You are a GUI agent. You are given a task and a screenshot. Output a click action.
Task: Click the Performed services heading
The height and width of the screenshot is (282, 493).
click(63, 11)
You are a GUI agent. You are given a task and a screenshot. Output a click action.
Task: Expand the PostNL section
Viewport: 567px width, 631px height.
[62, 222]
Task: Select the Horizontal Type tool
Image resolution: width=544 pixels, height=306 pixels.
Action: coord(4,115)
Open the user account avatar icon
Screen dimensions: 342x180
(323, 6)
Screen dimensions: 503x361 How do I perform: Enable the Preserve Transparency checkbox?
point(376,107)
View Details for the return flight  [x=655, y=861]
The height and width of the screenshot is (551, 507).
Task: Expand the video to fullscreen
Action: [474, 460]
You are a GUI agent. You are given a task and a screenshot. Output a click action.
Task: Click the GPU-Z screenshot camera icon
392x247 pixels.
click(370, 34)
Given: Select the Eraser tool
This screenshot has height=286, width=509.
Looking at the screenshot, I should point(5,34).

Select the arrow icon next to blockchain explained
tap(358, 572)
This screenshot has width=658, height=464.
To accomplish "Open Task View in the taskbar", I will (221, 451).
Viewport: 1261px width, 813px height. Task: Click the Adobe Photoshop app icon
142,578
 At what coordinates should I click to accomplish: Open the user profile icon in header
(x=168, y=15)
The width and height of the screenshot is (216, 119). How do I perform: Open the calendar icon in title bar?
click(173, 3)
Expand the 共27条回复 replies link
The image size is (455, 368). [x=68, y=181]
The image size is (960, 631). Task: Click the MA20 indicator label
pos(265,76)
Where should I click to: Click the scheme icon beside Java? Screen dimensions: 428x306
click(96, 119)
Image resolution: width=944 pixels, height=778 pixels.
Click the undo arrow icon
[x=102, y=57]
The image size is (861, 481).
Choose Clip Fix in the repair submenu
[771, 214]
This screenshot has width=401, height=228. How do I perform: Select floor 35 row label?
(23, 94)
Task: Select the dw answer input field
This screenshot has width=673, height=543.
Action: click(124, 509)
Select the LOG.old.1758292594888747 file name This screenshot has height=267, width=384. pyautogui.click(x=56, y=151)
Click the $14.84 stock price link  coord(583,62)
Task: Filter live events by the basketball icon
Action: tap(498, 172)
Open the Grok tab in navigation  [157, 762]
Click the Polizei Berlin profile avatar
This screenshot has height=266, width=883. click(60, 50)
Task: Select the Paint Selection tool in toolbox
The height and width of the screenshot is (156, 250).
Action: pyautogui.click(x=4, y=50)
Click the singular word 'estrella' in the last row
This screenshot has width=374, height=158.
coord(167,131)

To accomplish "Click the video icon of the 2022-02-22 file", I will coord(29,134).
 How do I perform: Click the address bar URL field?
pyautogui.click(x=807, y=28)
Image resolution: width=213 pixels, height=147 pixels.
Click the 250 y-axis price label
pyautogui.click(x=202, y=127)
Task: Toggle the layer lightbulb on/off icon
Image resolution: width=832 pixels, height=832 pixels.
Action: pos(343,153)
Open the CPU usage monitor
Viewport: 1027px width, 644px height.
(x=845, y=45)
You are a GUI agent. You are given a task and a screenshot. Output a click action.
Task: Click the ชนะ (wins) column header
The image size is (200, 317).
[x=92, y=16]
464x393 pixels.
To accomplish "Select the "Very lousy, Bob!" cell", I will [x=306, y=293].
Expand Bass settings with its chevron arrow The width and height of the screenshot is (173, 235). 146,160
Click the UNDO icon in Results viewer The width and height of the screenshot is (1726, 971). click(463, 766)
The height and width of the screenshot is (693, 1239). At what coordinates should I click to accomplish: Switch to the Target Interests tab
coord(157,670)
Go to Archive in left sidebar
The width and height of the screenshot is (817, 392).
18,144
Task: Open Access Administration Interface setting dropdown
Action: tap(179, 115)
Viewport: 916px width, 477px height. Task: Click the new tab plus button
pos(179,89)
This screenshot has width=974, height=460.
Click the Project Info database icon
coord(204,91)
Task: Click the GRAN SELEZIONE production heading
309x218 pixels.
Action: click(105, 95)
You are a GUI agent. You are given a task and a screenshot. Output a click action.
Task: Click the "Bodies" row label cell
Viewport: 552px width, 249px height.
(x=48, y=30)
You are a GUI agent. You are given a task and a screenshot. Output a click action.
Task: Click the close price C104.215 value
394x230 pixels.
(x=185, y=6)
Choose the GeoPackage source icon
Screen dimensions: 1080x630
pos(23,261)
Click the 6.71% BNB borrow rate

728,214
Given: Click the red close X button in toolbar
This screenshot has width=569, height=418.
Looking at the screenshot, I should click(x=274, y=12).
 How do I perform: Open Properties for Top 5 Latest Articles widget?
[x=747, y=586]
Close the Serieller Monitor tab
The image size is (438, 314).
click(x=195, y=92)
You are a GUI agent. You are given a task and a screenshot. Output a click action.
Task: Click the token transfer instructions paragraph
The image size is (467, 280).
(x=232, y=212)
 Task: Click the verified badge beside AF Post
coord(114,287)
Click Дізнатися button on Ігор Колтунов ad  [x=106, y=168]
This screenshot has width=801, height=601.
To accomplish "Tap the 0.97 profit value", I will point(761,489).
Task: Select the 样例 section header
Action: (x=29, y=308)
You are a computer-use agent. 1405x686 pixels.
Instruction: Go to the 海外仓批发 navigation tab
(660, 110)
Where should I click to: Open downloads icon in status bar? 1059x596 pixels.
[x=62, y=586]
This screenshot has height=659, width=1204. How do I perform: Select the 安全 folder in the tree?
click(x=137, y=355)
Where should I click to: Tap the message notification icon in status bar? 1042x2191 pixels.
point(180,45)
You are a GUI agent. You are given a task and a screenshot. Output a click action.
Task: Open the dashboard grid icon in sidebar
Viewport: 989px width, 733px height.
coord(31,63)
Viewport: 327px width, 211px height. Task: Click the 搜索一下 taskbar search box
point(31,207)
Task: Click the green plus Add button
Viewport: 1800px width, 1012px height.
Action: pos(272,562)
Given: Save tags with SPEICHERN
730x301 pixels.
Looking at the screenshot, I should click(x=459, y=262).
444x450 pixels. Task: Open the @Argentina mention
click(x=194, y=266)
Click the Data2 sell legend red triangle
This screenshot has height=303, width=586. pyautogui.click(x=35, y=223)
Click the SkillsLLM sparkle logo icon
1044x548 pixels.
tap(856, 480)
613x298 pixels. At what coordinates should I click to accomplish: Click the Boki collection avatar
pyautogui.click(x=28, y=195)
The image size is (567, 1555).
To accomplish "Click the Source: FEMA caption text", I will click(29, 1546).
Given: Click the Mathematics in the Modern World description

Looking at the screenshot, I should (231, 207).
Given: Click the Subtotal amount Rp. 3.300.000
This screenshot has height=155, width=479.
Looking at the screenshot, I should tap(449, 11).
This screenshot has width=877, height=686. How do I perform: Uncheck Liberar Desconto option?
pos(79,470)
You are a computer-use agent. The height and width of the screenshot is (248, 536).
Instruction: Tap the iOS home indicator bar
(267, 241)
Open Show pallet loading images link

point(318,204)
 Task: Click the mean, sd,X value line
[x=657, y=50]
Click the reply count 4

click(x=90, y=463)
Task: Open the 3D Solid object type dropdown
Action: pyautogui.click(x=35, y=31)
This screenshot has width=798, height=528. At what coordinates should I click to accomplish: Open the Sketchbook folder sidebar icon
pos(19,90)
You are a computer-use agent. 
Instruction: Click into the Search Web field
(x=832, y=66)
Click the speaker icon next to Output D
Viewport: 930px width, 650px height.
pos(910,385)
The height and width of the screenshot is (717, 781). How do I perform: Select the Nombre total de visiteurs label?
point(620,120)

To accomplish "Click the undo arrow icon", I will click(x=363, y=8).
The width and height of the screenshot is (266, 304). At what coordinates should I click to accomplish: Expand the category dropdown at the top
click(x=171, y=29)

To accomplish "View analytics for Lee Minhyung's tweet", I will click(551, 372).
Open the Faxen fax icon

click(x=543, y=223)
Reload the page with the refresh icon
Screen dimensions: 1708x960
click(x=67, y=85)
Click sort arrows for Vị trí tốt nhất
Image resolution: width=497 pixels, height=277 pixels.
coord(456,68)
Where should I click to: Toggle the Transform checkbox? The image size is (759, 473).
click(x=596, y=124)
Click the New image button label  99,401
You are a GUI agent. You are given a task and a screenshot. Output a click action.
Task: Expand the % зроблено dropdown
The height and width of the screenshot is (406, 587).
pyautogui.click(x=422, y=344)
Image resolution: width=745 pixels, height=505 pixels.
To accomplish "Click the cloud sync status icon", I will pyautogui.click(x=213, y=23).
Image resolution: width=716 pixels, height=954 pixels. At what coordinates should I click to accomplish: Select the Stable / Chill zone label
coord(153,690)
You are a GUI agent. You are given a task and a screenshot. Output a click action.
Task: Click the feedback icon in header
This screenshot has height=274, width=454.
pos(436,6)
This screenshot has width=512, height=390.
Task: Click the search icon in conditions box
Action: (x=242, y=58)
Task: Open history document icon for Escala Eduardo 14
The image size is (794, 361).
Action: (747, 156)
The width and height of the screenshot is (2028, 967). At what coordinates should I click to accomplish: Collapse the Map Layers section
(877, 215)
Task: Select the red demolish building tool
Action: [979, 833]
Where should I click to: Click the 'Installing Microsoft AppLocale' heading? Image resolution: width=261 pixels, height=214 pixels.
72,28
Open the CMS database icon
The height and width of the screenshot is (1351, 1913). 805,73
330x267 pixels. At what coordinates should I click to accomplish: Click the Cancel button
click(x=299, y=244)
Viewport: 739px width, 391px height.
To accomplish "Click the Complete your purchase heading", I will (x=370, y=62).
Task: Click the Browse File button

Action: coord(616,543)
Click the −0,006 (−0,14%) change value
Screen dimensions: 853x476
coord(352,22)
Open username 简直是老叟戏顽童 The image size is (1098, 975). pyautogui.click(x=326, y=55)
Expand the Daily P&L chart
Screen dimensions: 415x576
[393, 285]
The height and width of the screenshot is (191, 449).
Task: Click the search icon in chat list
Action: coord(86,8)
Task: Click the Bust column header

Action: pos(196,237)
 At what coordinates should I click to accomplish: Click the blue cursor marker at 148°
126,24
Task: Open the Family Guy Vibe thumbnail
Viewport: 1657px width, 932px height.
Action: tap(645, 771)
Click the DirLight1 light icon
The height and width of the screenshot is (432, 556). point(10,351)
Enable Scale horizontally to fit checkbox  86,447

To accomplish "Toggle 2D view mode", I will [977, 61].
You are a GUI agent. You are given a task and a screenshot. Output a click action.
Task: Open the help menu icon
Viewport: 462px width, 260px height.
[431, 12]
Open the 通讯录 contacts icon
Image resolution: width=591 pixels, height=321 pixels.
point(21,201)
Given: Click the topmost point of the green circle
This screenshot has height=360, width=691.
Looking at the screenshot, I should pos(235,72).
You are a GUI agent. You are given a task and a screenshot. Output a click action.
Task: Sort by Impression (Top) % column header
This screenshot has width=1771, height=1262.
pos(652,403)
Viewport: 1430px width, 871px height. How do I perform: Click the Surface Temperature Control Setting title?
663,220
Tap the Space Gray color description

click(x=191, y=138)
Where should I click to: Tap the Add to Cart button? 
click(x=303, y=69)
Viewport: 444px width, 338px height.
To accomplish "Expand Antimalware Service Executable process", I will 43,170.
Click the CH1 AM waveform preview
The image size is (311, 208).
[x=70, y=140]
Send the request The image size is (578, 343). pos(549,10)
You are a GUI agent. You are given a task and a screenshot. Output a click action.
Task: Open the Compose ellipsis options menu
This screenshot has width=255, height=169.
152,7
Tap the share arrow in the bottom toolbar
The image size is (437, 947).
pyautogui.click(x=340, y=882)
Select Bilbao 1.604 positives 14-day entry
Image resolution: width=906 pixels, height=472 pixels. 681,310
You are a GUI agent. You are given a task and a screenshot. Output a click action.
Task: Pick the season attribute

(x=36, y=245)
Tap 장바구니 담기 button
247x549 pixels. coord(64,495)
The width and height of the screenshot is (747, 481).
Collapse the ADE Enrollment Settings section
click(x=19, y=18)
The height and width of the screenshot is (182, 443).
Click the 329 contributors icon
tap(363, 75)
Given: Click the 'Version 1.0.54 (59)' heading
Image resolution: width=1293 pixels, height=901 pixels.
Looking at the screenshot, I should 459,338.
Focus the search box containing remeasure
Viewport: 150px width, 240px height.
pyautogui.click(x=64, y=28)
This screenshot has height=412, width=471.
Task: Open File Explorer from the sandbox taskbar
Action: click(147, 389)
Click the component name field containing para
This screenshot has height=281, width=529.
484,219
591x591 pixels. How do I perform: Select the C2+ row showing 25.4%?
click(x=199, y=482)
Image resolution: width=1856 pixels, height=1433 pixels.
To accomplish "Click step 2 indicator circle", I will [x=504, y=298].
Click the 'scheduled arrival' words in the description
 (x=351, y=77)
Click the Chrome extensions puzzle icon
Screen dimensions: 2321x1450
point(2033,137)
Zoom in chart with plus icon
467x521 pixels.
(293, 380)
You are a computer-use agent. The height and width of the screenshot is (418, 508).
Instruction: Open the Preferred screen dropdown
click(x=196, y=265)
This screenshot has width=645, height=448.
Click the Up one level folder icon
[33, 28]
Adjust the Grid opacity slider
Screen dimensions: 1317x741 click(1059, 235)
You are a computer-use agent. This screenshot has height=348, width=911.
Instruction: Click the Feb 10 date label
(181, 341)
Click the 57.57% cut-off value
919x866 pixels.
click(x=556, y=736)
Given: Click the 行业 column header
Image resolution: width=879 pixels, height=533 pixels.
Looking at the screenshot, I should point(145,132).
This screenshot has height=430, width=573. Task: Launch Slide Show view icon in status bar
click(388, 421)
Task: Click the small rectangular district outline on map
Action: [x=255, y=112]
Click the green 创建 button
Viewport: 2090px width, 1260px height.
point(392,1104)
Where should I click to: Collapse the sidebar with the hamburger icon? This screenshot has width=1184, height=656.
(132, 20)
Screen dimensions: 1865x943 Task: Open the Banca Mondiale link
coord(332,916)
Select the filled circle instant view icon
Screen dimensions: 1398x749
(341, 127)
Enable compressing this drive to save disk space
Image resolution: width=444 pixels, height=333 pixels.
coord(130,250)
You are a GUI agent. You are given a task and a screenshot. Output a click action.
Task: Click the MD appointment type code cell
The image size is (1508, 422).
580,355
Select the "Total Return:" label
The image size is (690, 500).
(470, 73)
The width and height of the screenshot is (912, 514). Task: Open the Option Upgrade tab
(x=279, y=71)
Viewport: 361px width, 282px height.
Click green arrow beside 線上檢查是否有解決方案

--------------------

**WRITTEN TASK**
Output the lines of the records above, from the line containing "Given: Click the red" through the line containing "Click Дізнатися button", inclusive, reproducing them verbatim.

**OUTPUT OF THE TASK**
Given: Click the red close X button in toolbar
This screenshot has width=569, height=418.
Looking at the screenshot, I should click(x=274, y=12).
 How do I perform: Open Properties for Top 5 Latest Articles widget?
[x=747, y=586]
Close the Serieller Monitor tab
The image size is (438, 314).
click(x=195, y=92)
You are a GUI agent. You are given a task and a screenshot. Output a click action.
Task: Click the token transfer instructions paragraph
The image size is (467, 280).
(x=232, y=212)
 Task: Click the verified badge beside AF Post
coord(114,287)
Click Дізнатися button on Ігор Колтунов ad  [x=106, y=168]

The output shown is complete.